Participation in Action: Youth-led film shows value of mental health project

Gabriella Jozwiak
Tuesday, June 25, 2013

Young people become filmmakers to examine the impact of a service designed to stop mental health problems reaching crisis point.

Right Here project gives 16- to 25-year-olds the chance to design and host mental health services for their peers
Right Here project gives 16- to 25-year-olds the chance to design and host mental health services for their peers

Black, Asian and minority ethnic young people often wait until a crisis before accessing mental health services, according to the Mental Health Foundation.

The charity also says a lack of services focused on these young people’s needs leaves them particularly vulnerable. To address the situation, the organisation, alongside the Paul Hamlyn Foundation, has been funding a project in the London Borough of Newham to deliver youth-led mental health services since 2010.

The Right Here project sees 16- to 25-year-olds design and host mental health services for their peers, and is delivered by a group of local organisations led by New Choices for Youth.

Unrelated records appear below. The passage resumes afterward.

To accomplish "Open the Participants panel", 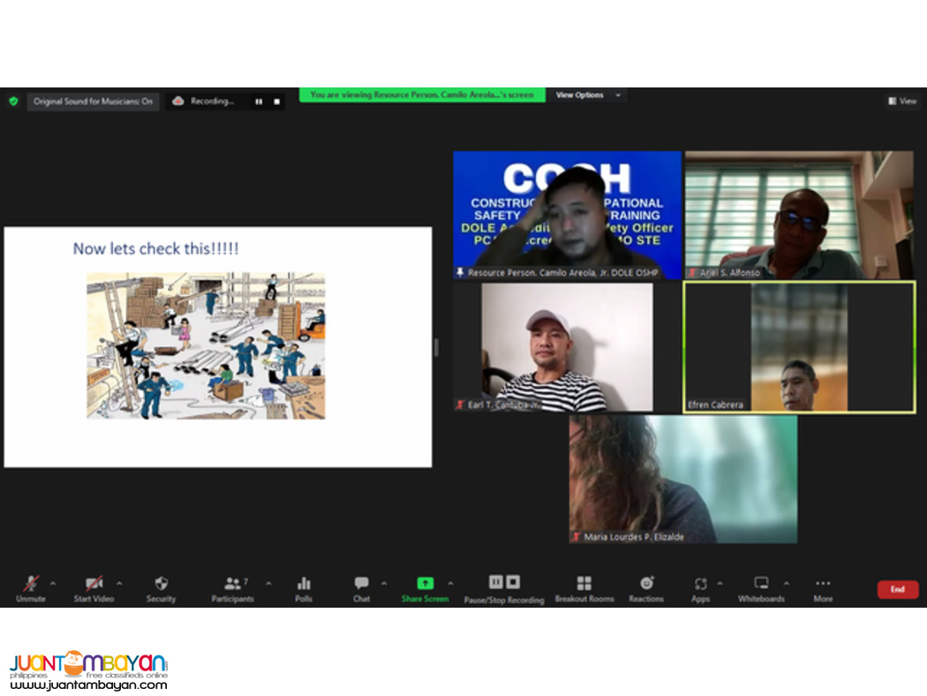I will pos(231,584).
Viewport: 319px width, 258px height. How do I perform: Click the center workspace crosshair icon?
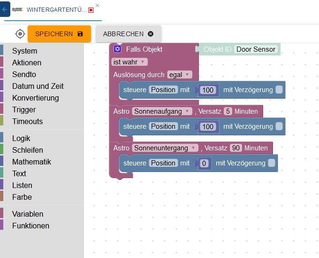[20, 34]
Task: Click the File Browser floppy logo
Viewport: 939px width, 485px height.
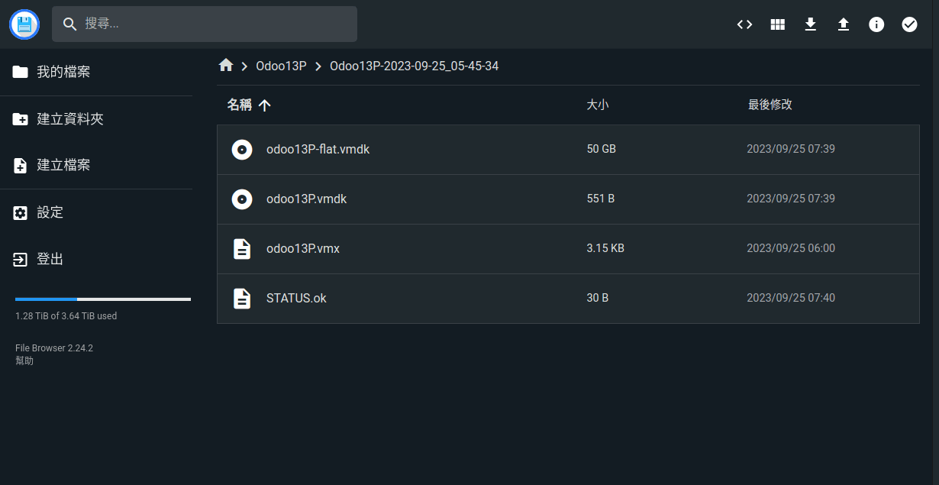Action: pos(24,24)
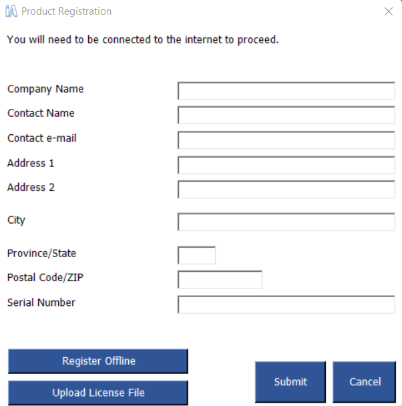Select the City input box
Image resolution: width=402 pixels, height=406 pixels.
(286, 222)
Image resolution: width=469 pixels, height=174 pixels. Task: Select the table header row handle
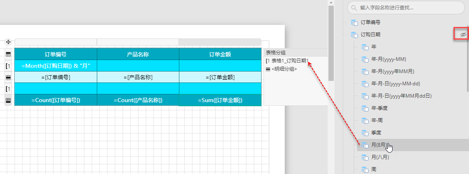(x=8, y=54)
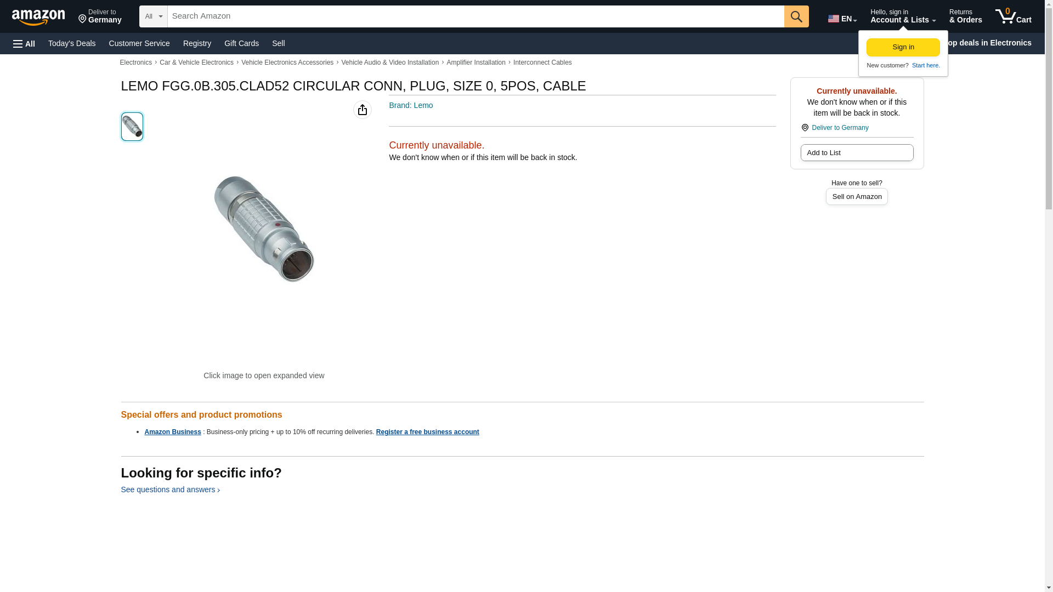This screenshot has width=1053, height=592.
Task: Open Customer Service nav item
Action: coord(139,43)
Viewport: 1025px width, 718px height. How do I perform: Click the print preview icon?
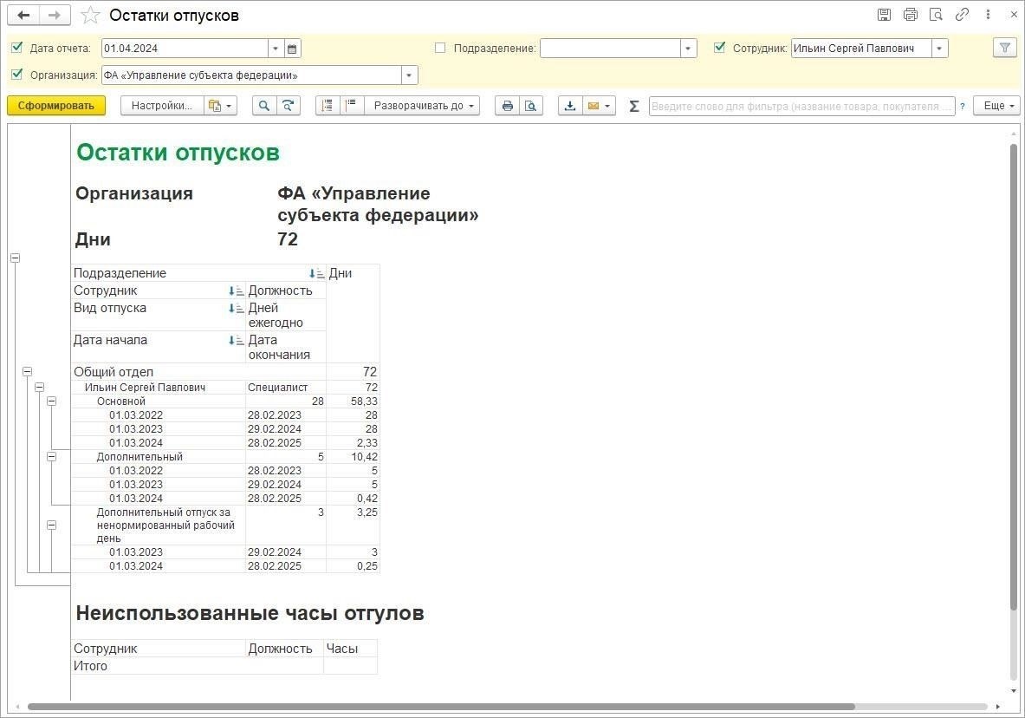click(530, 106)
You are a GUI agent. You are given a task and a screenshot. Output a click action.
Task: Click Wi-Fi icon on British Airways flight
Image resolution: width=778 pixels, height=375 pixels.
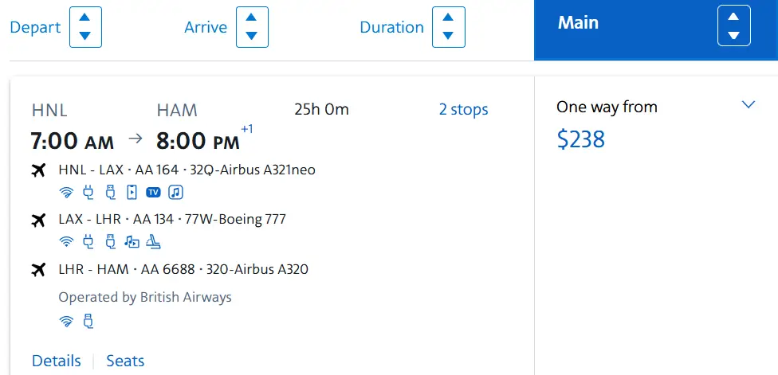click(x=67, y=321)
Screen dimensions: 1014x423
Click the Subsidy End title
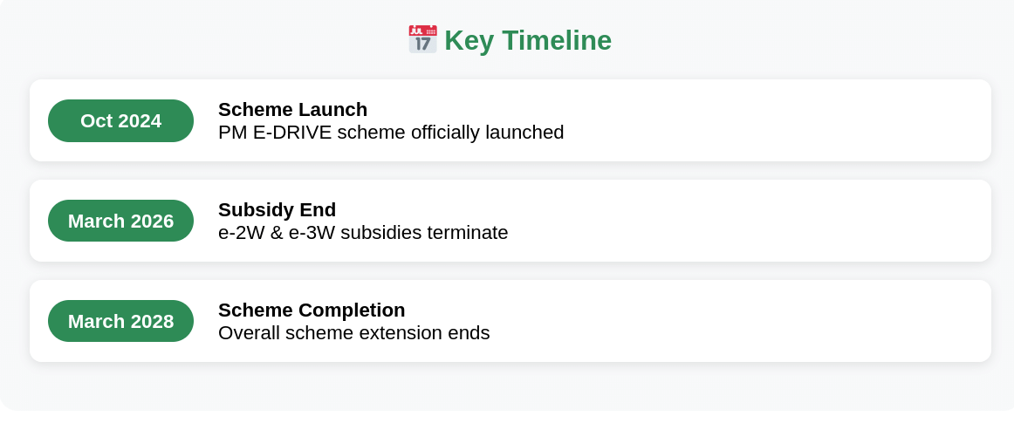pos(277,209)
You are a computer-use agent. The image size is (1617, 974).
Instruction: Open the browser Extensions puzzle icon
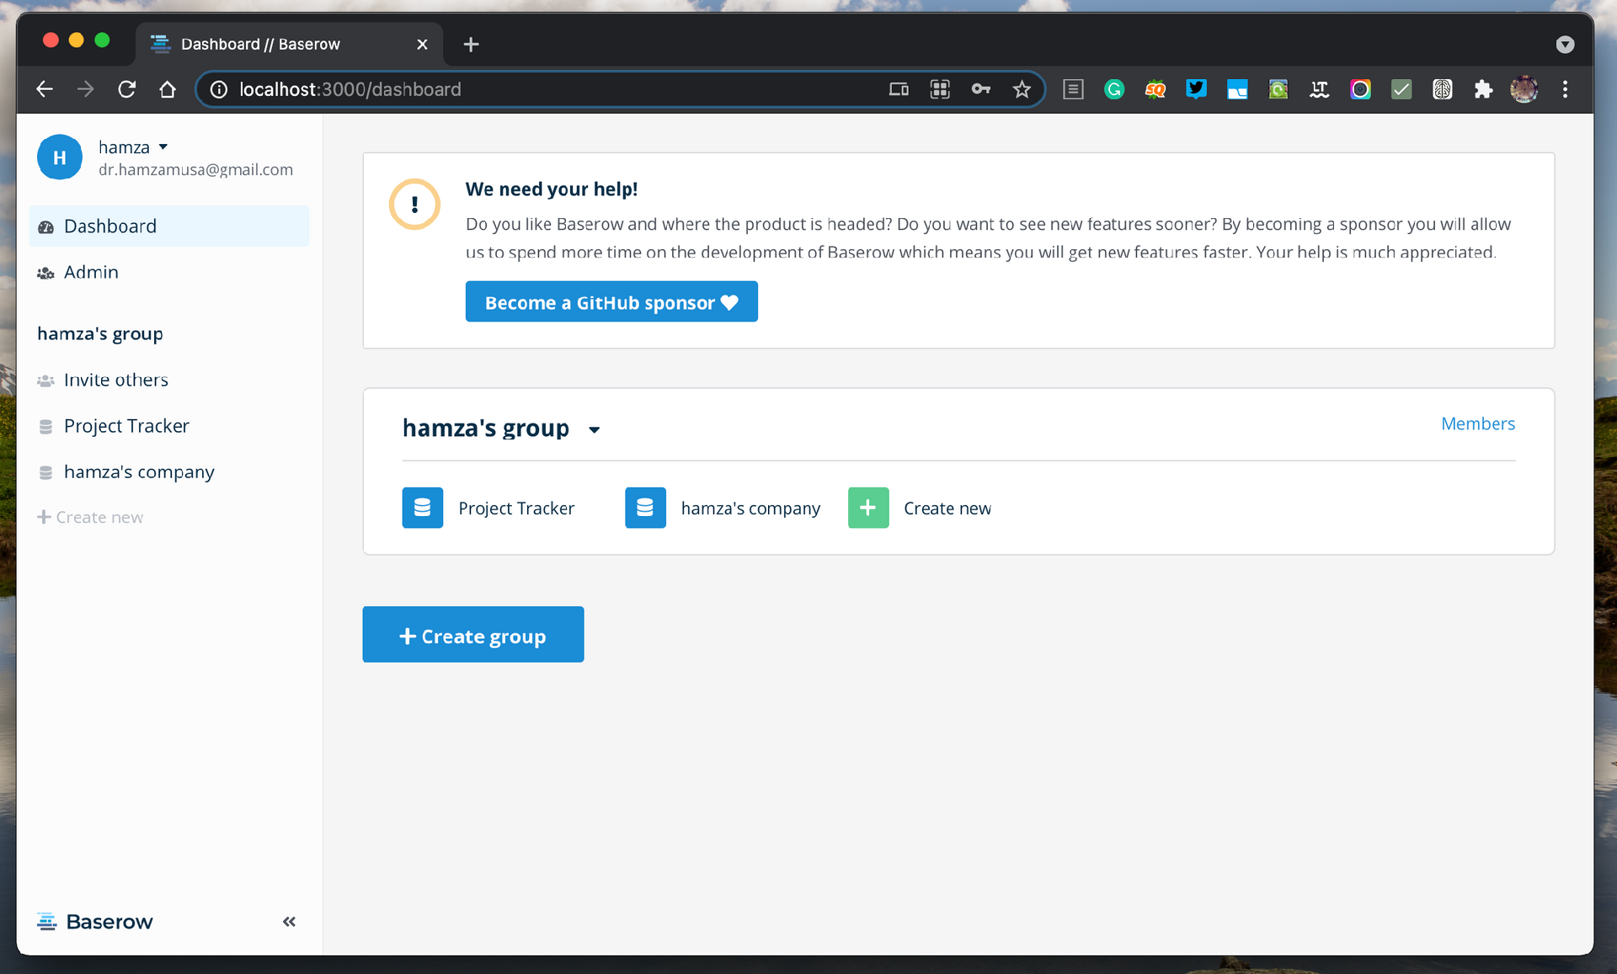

The project brings together young people who have experienced mental health problems with those who have not to develop universal services aimed at nipping mental health problems in the bud. The services they have developed include anger management sessions, “chilling out” workshops and outdoor therapeutic sessions that have been used by hundreds of local young people.

With the four-year project now nearing its end, 15 of the young people decided to evaluate its work by creating a film that explores the successes and challenges of the young volunteers and their support workers.

Elise Leclerc, communications and involvement manager at Right Here, says making a film was a more engaging approach to peer evaluation. “Peer research is something we try to run in every project, but it is not always easy because it’s not the most riveting thing for people to get trained in,” she says.

“A film is a lot more attractive and appealing than a thick report.”

The technical aspects of creating the film were supported by the charity Headliners, which provided the equipment and helped the young people edit the final version. For the film, the group asked young people on the streets of Newham for their views of mental health and the stigma around it. They then interviewed the support workers and each other about what went well and what could have been done better.

In the film, the support workers talked candidly about some of the difficulties of working on youth-led projects. They suggested that staff turnover hindered their work because it meant that relationships with the young people had to be rebuilt when a worker left. The young volunteers expressed a desire for the project to be bigger, with more staff support and greater reach and momentum.

The interviews for the film also demonstrated the positive impact the project had on the young people themselves. Project manager Esther Orchard says many of the young people who used the youth-designed services have gone onto access further mental health support.

One of the Right Here young people says: “I’ve learned it’s not always about what I want and what I want to do – it’s about having responsibility for others as well.” Another of the young volunteers says Right Here helped him become a better person. “This makes me feel like I’m doing something for the community,” he says.

The cinematic evaluation also highlights some of the key findings of the project. Over the years, the young people’s research and services revealed that exposure to violence was one of the biggest causes of stress for young Londoners in Newham. “Violence came out as a really big issue,” says Leclerc. “It’s a public health issue for young people in Newham.”

Leclerc describes the film, which took six months to make and premiered at an event in Newham in May, as a “powerful” example of evaluation because the comments made within it are not anonymous. She hopes that more youth-led projects will use this method of evaluation in the future and adds that it is also a more appealing way of trying to attract funding to extend projects.

“We want to show the film to commissioners of youth and mental health services to demonstrate there is another, better way of looking after children’s mental health – specifically those who are vulnerable and at risk of developing mental health problems,” she says. “We also want politicians to watch it to push for this type of youth-led process becoming mandatory in designing services.”